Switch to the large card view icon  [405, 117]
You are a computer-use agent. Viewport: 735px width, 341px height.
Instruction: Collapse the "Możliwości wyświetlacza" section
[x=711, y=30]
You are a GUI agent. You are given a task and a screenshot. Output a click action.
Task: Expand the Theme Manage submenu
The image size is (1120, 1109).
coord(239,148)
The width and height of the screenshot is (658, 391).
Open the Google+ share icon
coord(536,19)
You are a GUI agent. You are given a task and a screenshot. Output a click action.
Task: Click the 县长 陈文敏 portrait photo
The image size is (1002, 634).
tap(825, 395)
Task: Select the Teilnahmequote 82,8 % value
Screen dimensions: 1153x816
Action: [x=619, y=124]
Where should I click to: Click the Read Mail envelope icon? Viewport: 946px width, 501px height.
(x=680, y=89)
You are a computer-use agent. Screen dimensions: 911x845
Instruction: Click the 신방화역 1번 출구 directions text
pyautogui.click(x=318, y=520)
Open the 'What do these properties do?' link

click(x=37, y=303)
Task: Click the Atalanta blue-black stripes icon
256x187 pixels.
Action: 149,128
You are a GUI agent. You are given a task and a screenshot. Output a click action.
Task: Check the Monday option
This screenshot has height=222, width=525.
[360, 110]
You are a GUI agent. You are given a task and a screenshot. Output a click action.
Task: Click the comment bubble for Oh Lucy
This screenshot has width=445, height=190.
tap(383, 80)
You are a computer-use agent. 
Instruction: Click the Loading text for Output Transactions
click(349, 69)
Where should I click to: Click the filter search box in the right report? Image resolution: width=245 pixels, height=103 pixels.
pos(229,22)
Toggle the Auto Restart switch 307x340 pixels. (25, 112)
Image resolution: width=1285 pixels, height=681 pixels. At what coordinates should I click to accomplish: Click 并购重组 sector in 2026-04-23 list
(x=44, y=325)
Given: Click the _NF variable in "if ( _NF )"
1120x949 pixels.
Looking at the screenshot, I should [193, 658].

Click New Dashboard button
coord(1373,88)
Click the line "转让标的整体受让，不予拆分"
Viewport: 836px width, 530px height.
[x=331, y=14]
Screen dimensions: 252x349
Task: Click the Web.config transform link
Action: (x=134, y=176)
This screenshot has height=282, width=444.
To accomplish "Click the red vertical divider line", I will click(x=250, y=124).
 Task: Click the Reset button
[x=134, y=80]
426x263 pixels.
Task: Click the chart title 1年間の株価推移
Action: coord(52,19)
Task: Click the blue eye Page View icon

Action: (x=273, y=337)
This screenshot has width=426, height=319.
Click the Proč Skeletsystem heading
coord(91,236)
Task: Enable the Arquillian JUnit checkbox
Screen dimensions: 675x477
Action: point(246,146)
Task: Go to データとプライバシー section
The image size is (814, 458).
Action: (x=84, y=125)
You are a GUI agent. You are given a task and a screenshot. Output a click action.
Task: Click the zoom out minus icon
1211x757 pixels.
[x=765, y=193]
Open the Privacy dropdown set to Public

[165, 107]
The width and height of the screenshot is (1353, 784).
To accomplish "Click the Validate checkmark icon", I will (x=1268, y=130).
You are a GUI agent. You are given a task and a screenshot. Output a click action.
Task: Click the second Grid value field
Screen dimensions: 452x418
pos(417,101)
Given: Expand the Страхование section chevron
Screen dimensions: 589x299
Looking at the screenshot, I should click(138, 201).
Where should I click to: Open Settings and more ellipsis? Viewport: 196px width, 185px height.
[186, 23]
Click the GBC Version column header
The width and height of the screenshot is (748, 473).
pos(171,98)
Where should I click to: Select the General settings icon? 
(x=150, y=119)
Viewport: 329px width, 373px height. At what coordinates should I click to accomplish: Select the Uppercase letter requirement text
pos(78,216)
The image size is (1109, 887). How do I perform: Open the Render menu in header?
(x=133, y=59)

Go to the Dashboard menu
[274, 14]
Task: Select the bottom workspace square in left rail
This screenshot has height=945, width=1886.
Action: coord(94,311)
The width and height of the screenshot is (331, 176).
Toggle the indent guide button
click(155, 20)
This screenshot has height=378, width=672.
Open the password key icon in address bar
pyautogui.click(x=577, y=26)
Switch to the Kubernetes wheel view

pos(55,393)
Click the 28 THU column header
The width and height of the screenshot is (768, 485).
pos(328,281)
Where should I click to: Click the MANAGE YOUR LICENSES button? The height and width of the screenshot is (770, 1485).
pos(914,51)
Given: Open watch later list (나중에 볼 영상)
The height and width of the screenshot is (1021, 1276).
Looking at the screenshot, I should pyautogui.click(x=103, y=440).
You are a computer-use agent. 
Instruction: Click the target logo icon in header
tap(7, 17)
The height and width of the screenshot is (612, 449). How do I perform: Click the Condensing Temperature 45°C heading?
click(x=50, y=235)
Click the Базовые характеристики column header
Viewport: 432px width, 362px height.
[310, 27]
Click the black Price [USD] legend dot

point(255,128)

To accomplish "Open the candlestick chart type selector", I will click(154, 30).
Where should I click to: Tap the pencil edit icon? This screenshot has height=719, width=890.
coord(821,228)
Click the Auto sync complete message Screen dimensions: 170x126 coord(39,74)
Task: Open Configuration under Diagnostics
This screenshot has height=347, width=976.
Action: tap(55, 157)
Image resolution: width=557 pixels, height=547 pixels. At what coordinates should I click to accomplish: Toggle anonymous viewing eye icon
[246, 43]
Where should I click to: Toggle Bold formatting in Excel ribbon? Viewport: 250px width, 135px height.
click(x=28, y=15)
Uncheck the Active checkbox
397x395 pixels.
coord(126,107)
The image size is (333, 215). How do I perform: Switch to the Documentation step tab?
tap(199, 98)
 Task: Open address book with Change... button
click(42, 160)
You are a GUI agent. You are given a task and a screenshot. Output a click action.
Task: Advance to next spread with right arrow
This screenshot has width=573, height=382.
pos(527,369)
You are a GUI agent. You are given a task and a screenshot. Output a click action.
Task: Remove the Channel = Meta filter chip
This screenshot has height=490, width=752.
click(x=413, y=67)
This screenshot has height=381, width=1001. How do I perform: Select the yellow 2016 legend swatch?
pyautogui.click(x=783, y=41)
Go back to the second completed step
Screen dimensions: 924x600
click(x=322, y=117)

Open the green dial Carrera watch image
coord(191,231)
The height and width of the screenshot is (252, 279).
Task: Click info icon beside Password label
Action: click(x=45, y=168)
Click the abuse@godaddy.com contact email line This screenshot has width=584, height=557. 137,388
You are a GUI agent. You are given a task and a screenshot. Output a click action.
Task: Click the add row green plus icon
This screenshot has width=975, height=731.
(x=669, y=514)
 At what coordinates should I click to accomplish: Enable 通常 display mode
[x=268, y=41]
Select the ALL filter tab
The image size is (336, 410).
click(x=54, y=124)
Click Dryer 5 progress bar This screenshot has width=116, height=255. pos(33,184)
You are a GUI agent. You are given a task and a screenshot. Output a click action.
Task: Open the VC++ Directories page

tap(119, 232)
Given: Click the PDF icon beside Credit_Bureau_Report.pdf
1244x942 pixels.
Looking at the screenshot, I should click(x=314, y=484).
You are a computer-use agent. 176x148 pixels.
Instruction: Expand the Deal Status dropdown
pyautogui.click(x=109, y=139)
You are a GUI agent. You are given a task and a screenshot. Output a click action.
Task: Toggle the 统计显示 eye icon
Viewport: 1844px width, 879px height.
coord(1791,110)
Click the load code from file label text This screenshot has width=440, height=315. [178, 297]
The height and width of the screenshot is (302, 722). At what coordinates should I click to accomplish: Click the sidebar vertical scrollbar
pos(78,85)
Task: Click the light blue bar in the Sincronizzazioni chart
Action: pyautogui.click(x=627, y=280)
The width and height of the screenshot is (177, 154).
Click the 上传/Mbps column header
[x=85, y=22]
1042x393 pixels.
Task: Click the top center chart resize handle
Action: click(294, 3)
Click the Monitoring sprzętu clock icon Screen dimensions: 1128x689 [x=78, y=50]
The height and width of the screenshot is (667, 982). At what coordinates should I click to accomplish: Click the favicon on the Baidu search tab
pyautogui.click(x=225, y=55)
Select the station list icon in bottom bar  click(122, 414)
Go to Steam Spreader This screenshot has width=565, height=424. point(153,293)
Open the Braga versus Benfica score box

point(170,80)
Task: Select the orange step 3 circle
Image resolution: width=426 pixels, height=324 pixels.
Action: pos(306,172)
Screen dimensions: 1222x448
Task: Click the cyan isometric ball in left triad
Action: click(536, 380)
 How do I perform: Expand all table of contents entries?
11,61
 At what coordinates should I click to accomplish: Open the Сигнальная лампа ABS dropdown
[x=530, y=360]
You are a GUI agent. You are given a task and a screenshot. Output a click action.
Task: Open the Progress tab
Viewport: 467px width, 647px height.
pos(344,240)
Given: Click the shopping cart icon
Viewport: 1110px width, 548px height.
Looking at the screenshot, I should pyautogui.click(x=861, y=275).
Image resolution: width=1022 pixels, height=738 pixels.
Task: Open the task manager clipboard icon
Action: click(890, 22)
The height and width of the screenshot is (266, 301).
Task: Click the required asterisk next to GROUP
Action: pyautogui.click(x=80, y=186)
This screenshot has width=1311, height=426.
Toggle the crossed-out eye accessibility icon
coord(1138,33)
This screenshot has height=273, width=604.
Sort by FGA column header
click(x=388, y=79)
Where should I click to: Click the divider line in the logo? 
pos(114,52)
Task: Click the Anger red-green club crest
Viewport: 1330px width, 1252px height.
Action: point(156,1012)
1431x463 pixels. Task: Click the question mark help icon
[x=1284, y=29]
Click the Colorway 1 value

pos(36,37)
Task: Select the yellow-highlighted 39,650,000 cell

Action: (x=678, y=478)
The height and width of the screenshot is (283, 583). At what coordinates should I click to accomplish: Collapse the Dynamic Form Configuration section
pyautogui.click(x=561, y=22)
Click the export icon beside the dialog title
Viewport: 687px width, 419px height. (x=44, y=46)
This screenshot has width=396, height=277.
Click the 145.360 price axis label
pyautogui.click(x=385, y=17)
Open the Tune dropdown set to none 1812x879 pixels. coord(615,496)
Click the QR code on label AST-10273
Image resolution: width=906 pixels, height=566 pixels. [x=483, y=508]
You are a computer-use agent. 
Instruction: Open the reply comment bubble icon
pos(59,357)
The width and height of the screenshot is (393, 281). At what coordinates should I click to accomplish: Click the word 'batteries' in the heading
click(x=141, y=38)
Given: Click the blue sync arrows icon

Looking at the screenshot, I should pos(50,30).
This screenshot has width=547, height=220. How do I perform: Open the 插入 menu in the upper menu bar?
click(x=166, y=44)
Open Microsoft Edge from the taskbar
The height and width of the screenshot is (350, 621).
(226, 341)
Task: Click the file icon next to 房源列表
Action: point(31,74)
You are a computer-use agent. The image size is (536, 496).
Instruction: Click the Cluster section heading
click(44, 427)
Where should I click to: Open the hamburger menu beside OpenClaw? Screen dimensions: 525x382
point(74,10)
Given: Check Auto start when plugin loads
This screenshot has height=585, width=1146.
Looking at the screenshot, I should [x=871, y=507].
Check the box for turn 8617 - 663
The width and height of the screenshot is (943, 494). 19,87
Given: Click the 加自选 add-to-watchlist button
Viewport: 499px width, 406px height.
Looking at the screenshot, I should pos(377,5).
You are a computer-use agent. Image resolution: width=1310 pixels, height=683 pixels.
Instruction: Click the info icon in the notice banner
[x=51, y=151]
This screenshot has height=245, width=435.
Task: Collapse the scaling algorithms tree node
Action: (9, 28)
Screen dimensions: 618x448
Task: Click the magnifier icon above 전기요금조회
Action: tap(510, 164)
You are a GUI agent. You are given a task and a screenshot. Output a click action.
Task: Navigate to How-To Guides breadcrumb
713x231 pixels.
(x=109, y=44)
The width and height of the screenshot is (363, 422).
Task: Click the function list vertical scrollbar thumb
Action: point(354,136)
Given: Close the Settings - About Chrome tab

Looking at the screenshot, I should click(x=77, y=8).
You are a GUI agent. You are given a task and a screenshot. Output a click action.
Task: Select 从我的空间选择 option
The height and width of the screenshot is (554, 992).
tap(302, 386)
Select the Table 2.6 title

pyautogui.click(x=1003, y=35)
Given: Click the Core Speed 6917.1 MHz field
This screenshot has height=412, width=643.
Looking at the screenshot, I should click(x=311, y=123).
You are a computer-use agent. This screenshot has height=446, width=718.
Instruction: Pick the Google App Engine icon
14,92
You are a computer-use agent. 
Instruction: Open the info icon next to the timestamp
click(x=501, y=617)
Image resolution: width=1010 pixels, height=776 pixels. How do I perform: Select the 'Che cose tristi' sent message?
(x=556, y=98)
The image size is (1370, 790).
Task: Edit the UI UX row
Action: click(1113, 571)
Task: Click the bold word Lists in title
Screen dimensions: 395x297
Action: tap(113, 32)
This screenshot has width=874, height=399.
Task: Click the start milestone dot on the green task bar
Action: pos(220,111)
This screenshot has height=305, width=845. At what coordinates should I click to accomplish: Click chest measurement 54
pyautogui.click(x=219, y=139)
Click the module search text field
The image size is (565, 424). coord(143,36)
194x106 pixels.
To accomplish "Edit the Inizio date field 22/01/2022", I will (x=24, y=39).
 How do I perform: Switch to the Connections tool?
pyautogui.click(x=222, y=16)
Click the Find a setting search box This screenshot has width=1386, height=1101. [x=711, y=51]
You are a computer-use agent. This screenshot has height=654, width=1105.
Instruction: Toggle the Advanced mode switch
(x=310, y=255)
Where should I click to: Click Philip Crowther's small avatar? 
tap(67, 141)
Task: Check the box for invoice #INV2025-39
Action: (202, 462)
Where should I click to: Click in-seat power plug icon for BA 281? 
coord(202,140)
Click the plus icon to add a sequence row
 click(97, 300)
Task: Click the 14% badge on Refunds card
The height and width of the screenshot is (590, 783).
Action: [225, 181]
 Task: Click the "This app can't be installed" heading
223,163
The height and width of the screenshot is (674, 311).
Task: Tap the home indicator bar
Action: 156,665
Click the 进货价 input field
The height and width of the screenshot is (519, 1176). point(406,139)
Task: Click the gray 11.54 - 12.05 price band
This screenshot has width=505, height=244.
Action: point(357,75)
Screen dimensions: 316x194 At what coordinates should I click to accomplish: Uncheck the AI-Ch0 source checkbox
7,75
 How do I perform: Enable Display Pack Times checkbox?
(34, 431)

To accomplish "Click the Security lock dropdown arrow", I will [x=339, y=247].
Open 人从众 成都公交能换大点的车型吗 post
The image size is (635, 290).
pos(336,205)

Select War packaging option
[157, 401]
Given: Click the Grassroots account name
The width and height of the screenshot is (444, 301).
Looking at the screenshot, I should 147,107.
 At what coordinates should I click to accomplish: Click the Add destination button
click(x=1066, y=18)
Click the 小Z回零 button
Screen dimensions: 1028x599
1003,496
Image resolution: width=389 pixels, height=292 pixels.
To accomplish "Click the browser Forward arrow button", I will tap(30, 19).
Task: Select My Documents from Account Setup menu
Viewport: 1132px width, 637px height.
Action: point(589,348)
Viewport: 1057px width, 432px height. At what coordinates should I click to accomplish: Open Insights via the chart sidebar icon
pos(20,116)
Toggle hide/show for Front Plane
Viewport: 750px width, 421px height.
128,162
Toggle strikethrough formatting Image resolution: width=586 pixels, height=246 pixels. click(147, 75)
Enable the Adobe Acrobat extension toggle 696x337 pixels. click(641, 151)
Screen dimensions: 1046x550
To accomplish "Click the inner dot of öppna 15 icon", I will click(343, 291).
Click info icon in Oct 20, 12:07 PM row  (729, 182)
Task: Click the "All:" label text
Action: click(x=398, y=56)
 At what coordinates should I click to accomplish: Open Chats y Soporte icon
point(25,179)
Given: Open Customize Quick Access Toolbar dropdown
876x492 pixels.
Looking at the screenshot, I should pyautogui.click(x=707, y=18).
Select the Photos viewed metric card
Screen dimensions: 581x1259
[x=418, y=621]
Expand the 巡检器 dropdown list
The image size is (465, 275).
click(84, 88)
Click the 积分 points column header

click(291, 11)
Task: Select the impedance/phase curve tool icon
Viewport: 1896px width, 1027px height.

> **Work to be completed**: Output, from the data above, the lines from the line with "The width and height of the screenshot is (393, 281)." to the line with "Open Microsoft Edge from the taskbar" exactly as they stand, both ends included and nothing else.

> **Solution for this task**:
The width and height of the screenshot is (393, 281). At what coordinates should I click to accomplish: Click the word 'batteries' in the heading
click(x=141, y=38)
Given: Click the blue sync arrows icon

Looking at the screenshot, I should pos(50,30).
This screenshot has width=547, height=220. How do I perform: Open the 插入 menu in the upper menu bar?
click(x=166, y=44)
Open Microsoft Edge from the taskbar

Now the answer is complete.